Mathematics Book on an End

If a specific mathematics book must be on an end, there are two possible end positions for this book. For each of these positions, the remaining six books can be arranged in 6! ways. This calculation is: \( 2 \times 6! = 2 \times (6 \times 5 \times 4 \times 3 \times 2 \times 1) = 2 \times 720 = 1440 \)

Four Particular Books Together

Treat the four particular books as one 'superbook', making it 4 books in total now. These can be arranged as 4!, and within the 'superbook', the 4 books can be arranged internally in 4! ways. Multiply these two results together: \( 4! \times 4! = (4 \times 3 \times 2 \times 1) \times (4 \times 3 \times 2 \times 1) = 24 \times 24 = 576 \)

Key concepts

Permutations

Understanding permutations is key to solving problems involving the arrangement of objects. Permutations refer to different ways of arranging a set of items where the order matters. For instance, when you have seven different books and you want to know how many ways you can arrange them on a shelf, you are looking for the number of permutations.

When arranging all seven different books, we use the formula for permutations of n items, which is denoted as n!. Here, n equals 7, so the number of permutations is calculated as follows:

\(7! = 7 \times 6 \times 5 \times 4 \times 3 \times 2 \times 1 = 5040\)

If any two objects are fixed or must be in specific positions, we adjust our calculations to account for these constraints. Understanding permutations helps us tackle various arrangement problems with or without additional conditions.

Factorials

Factorials are fundamental in combinatorics and permutations.

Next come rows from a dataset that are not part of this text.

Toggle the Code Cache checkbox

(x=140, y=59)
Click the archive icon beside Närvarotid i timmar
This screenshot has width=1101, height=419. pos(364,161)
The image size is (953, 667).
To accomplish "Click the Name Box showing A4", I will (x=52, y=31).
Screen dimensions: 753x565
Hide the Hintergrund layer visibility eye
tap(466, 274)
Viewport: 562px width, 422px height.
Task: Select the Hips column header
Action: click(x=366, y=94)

The factorial of a number n, denoted as n!, is the product of all positive integers up to n. Factorials grow very quickly with larger numbers. For example:

\(5! = 5 \times 4 \times 3 \times 2 \times 1 = 120\)

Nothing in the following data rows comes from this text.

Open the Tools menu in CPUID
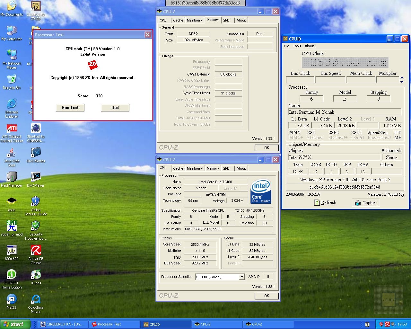(297, 46)
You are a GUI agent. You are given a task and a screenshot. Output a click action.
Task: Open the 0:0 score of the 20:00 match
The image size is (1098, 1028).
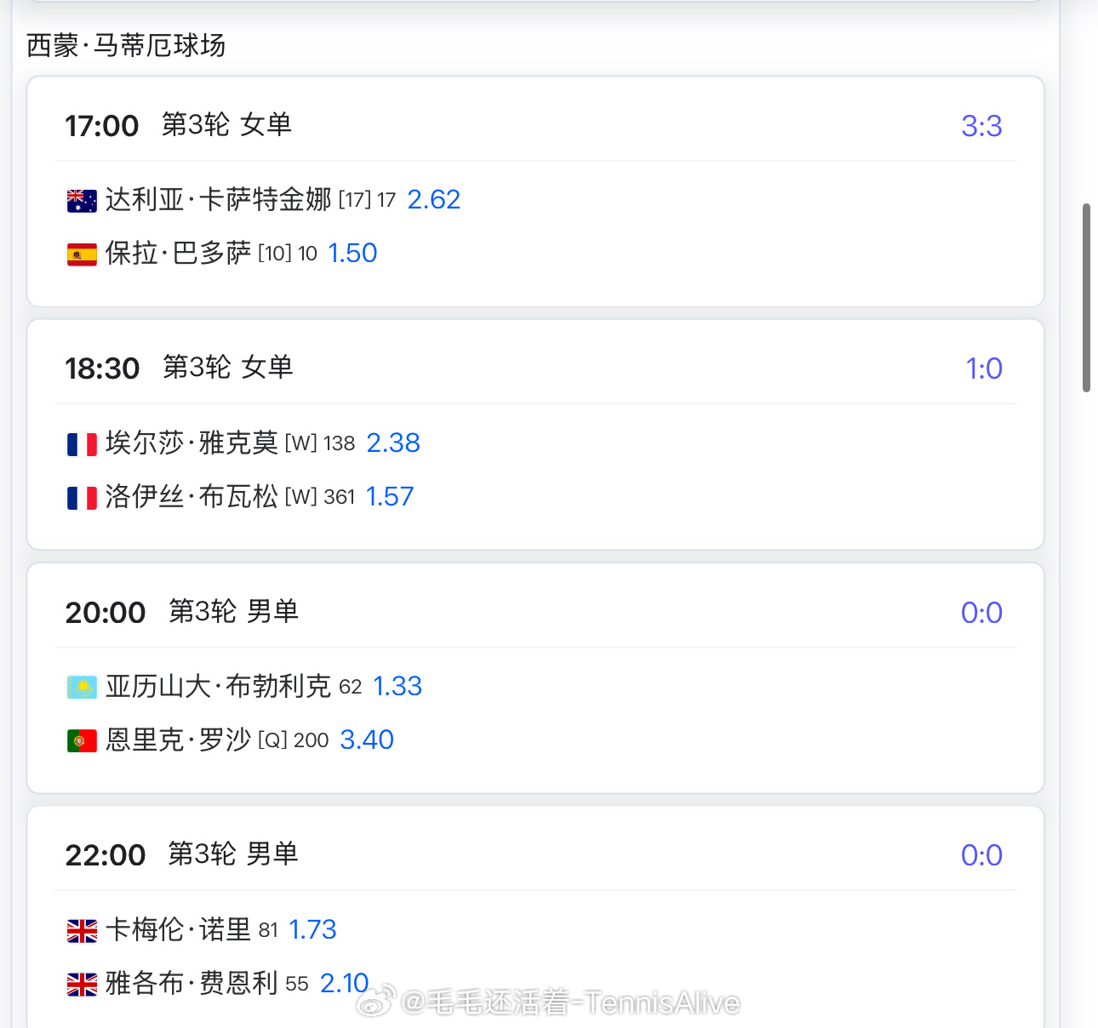[x=981, y=613]
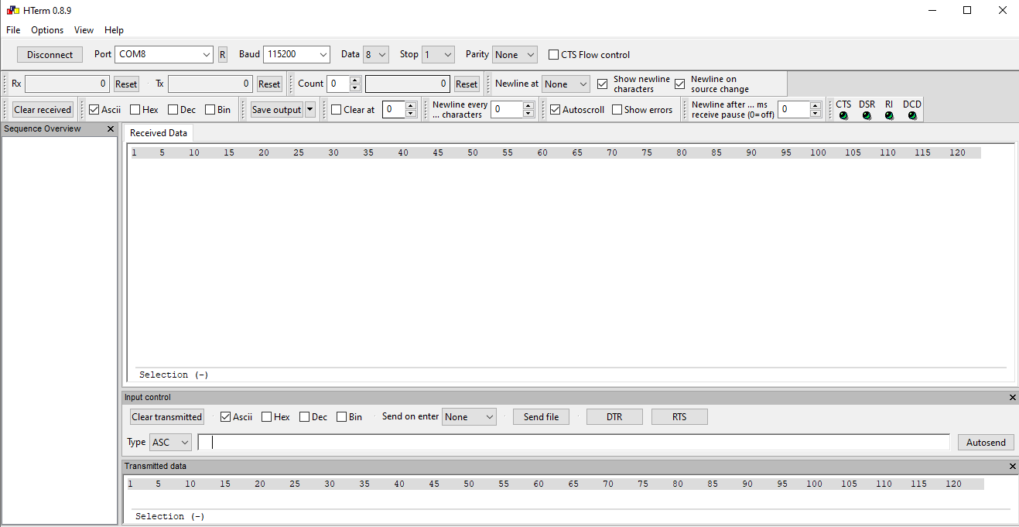Switch to the Received Data tab
Viewport: 1019px width, 527px height.
click(158, 132)
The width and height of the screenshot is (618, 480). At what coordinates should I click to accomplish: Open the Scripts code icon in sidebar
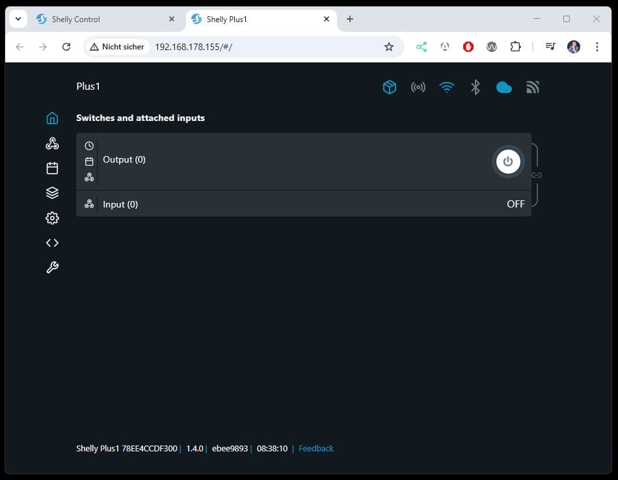(52, 243)
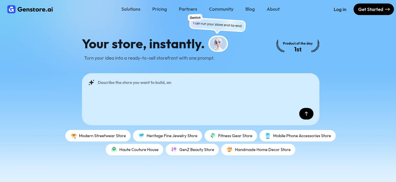396x182 pixels.
Task: Click the Genius avatar portrait
Action: [218, 43]
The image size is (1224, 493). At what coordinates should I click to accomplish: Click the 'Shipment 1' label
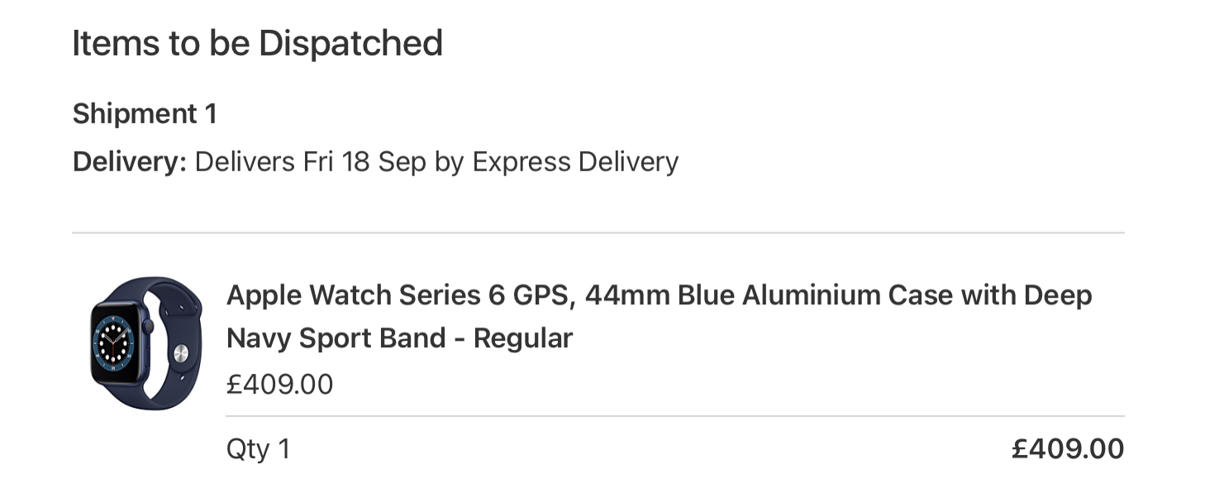click(x=145, y=114)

For the problem of arranging seven books:

\(7! = 7 \times 6 \times 5 \times 4 \times 3 \times 2 \times 1 = 5040\)

Factorials also help when dealing with scenarios like identical objects. When two books are identical, you reduce the number of unique permutations by dividing by the factorial of the number of identical objects. For two identical books out of seven:

\(\frac{7!}{2!} = \frac{5040}{2} = 2520\)

Understanding factorials enables you to compute complex arrangement problems efficiently.

Identical Objects

Identical objects pose unique challenges in permutations since they look the same and thus create fewer unique arrangements. For example, if you have seven books and two of them are identical, you need to adjust your permutations count.

With seven books, the arrangements would be:

\(7! = 5040\)

However, since two books are identical, you divide by the factorial of the number of identical books (2! in this case):

\(\frac{7!}{2!} = \frac{5040}{2} = 2520\)

If more objects were identical, say three out of seven, you would adjust further:

\(\frac{7!}{3!} = \frac{5040}{6} = 840\)

This logic is vital for accurately determining permutations where some items are indistinguishable from each other.

Specific Positions

Placing objects in specific positions changes how you calculate permutations. For example, if a specific book must be at the end of the arrangement, you have limited positions for that book. For a mathematics book that must be at either end of the shelf, you have 2 choices (start or end).

Once the position for the mathematics book is fixed, the remaining six books can be arranged in the remaining slots:

\(6! = 6 \times 5 \times 4 \times 3 \times 2 \times 1 = 720\)

Since there are two positions for the math book, multiply by 2:

\(2 \times 6! = 2 \times 720 = 1440\)

Similarly, if certain books must be together, treat them as a single 'superbook'. For instance, if four books must stay together, treat them as one object initially:

\(4! \times 4! = 24 \times 24 = 576\)

These methods ensure accurate permutations by accounting for specific constraints or positional requirements.